Railway safety management is a complex subject that involves a significant amount of manual intervention in the assessment, analysis and control of risk. Supporting documentation is, usually, worked on by multiple parties, with differences in system viewpoints and writing styles. Maintaining quality safety documentation is therefore an interesting challenge for the industry. Hazard logs, for example, play a central role in both system engineering and risk assessment activity.
The role of the log is to contain a representation of the risks related to the system under consideration. The content of the hazard log relies upon input from a variety of sources and collaborative activities involving teams with varying expertise and knowledge. From past experience we have found that the quality of this information can vary greatly both within and between projects. This is particularly so for larger projects where problems can arise when the amount of textual data that has to be processed increases. The volume and variety of the data and the need for collaboration creates the significant challenge of managing the content, keeping up the textual readability, format and consistency.
What we are currently working on is a tool that automatically assesses the ‘quality’ of a risk log. The intention is that the tool can be used to monitor the quality of a hazard log in ‘real’ time or at least at regular intervals during a project or for checking the output from critical risk workshop sessions. The tool uses Natural Language Processing and machine learning to assess the quality of a hazard log, based solely on the textual content in the log. The method includes text classification and term frequency-inversion to identify important keywords on different textual elements to represent quality indicators.

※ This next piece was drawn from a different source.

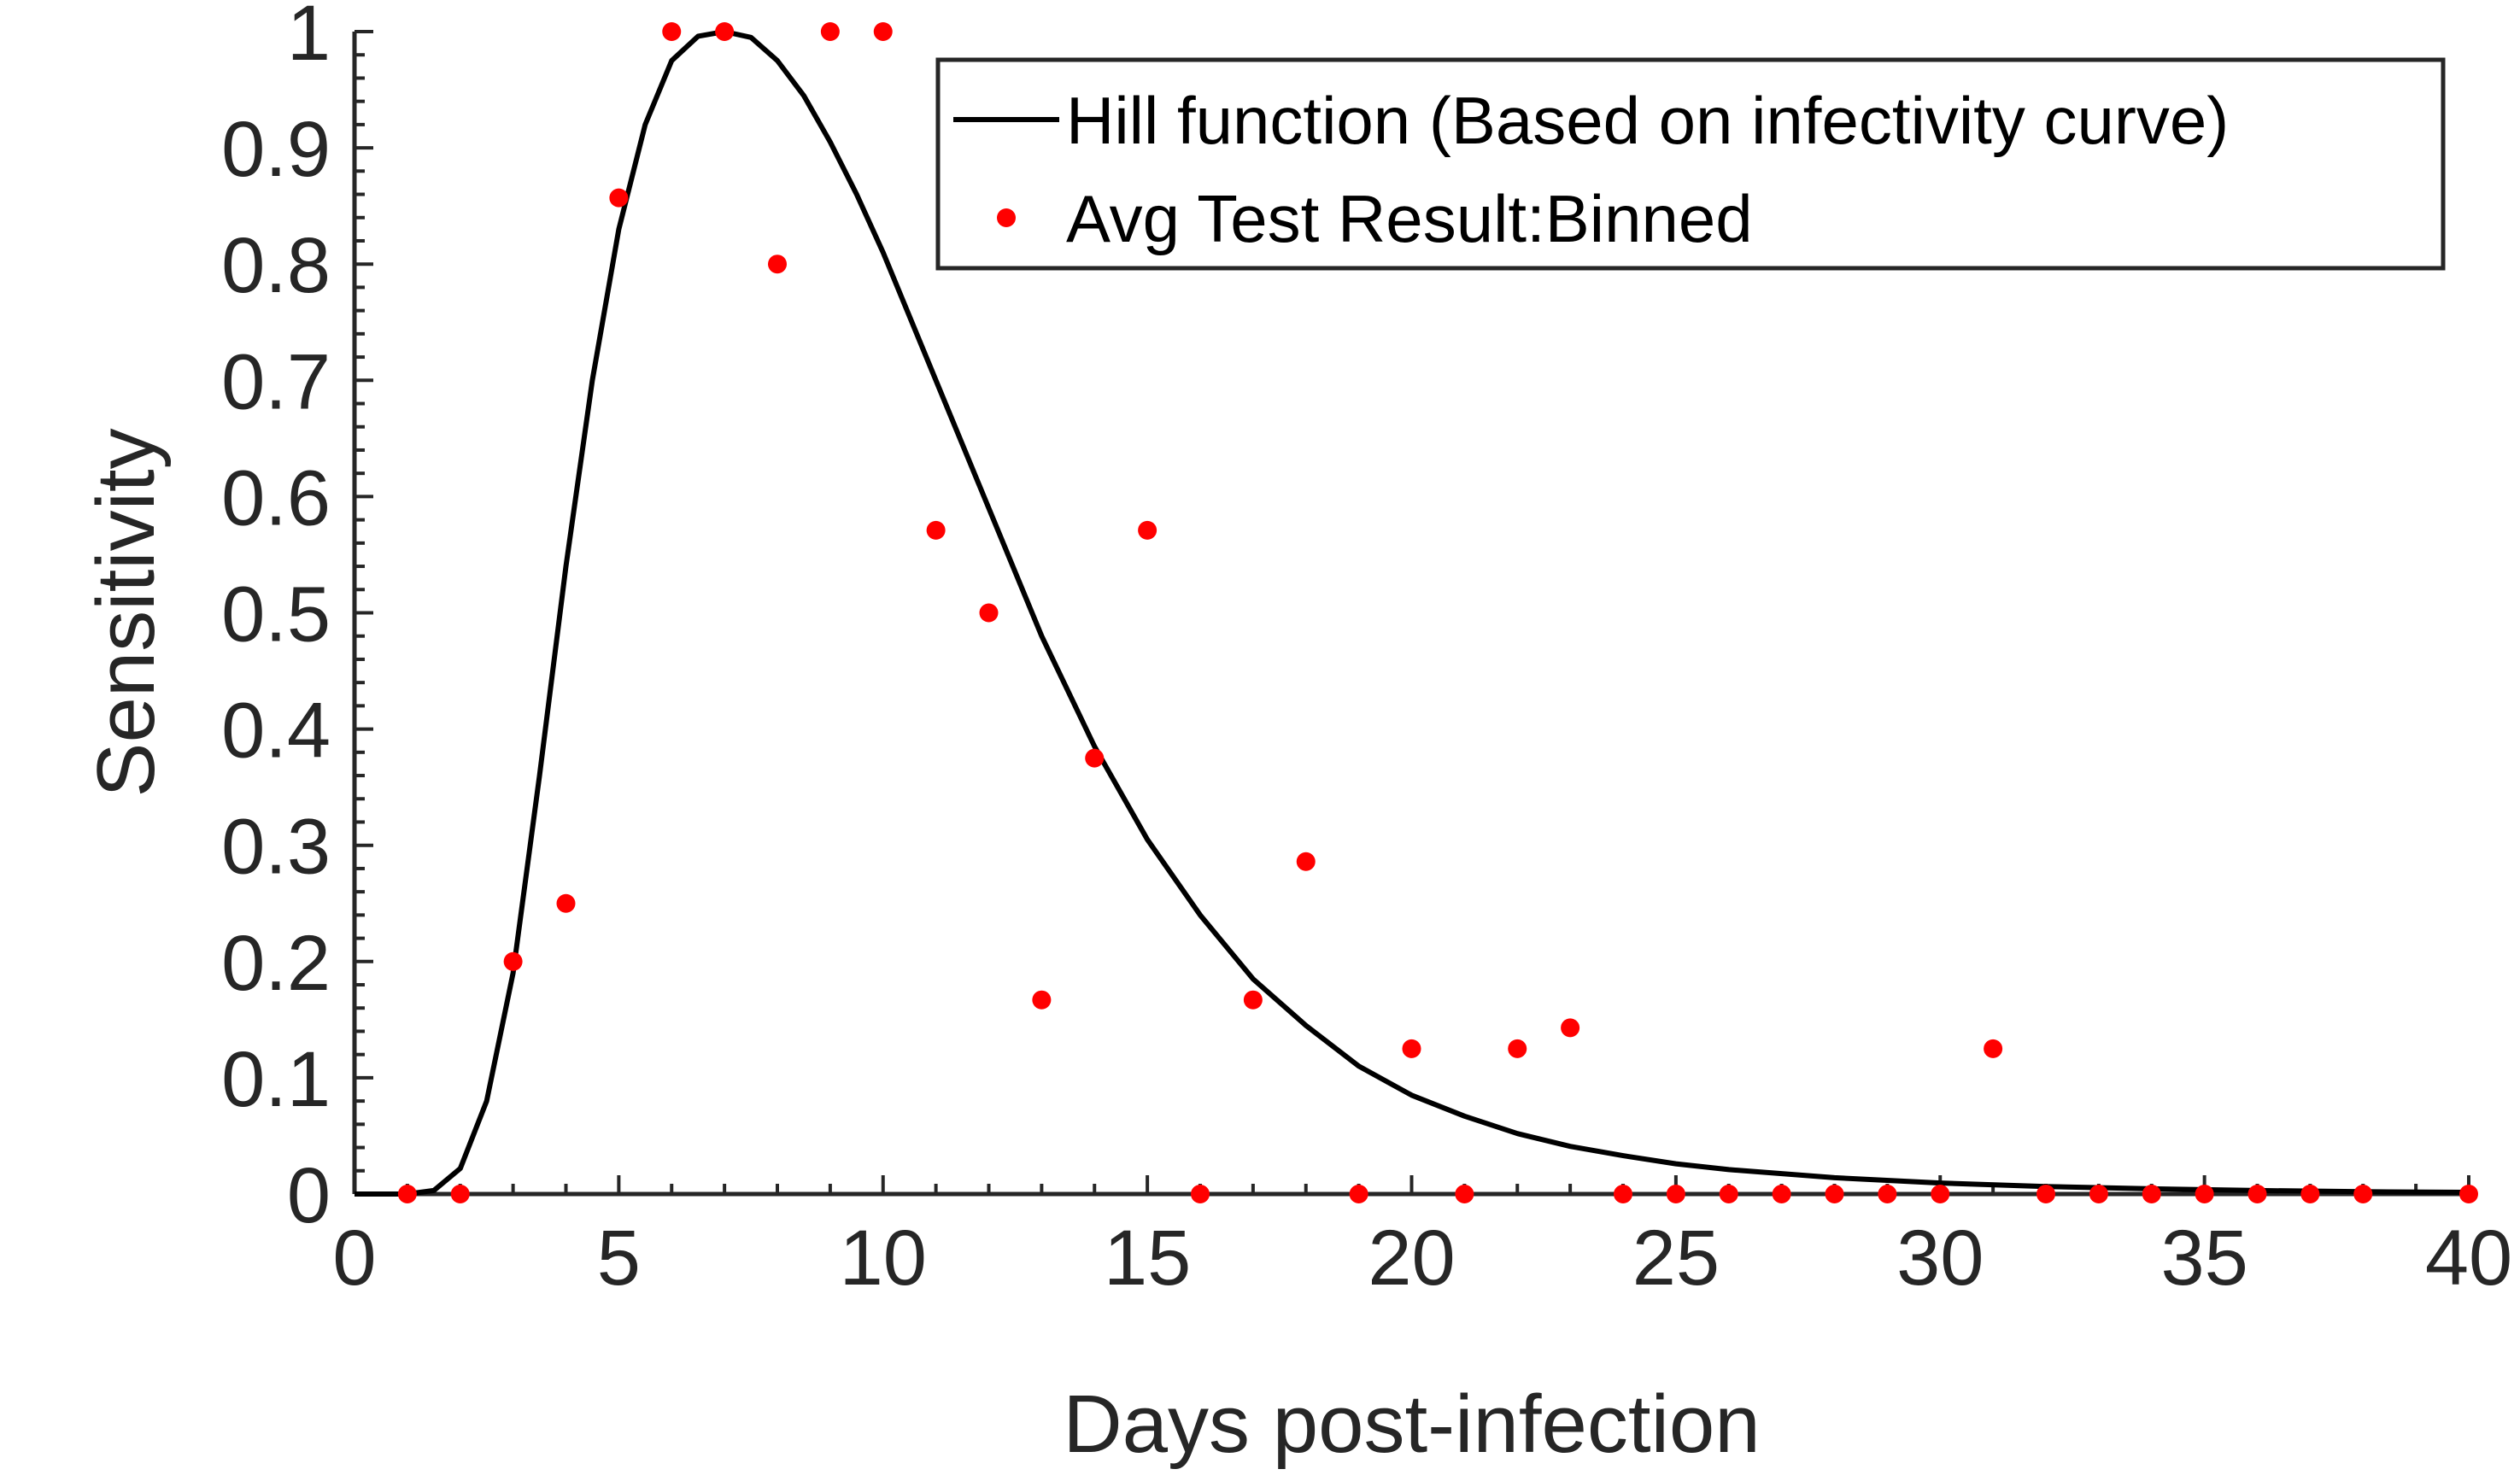 The image size is (2520, 1481). I want to click on y-tick-label: 0.1, so click(276, 1080).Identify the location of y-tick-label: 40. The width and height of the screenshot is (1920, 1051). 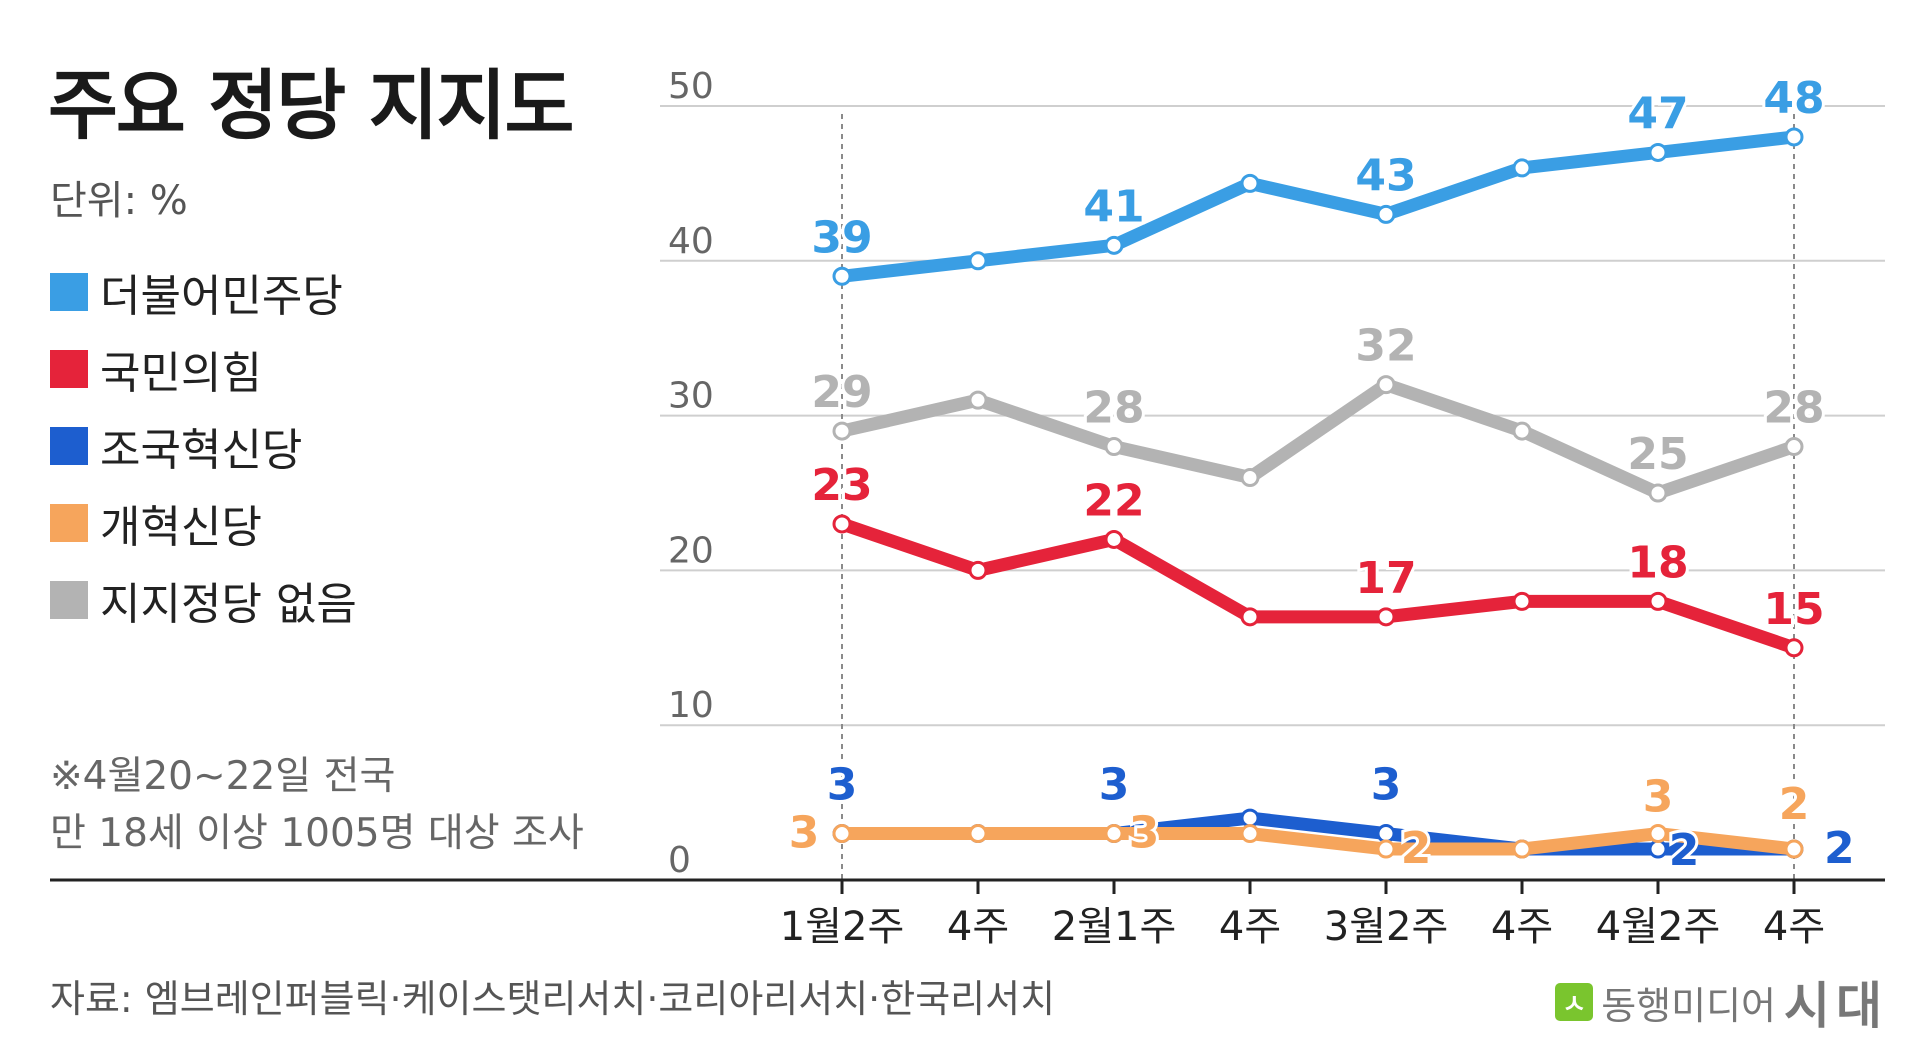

The intention is not to replace a human expert, but rather to support assessments by providing an early indication of the textual data in the log. This involves checking for signs of imprecise and unclear writing and identifying issues that may make it hard for readers to fully interpret accident sequences. The tool has been built around the CENELEC standards to aid compliance with both the standards and risk management best practice in general.
A preliminary study in collaboration with Lancaster University has been undertaken to prove the method. Results from this study have demonstrated the power of using textural analysis in this arena. We have identified a number of hazard log quality indicators and developed demonstrator software which performed well against a manual evaluation of a sample data set. In general, the tool can help the users by saving time and effort by helping in the review of entries in the log. It can also help clarify thinking around accident sequences by highlighting ambiguous or multi-content entries.
The results of this study will be presented at the Transport Research Arena conference in April 2018 2018 in Vienna.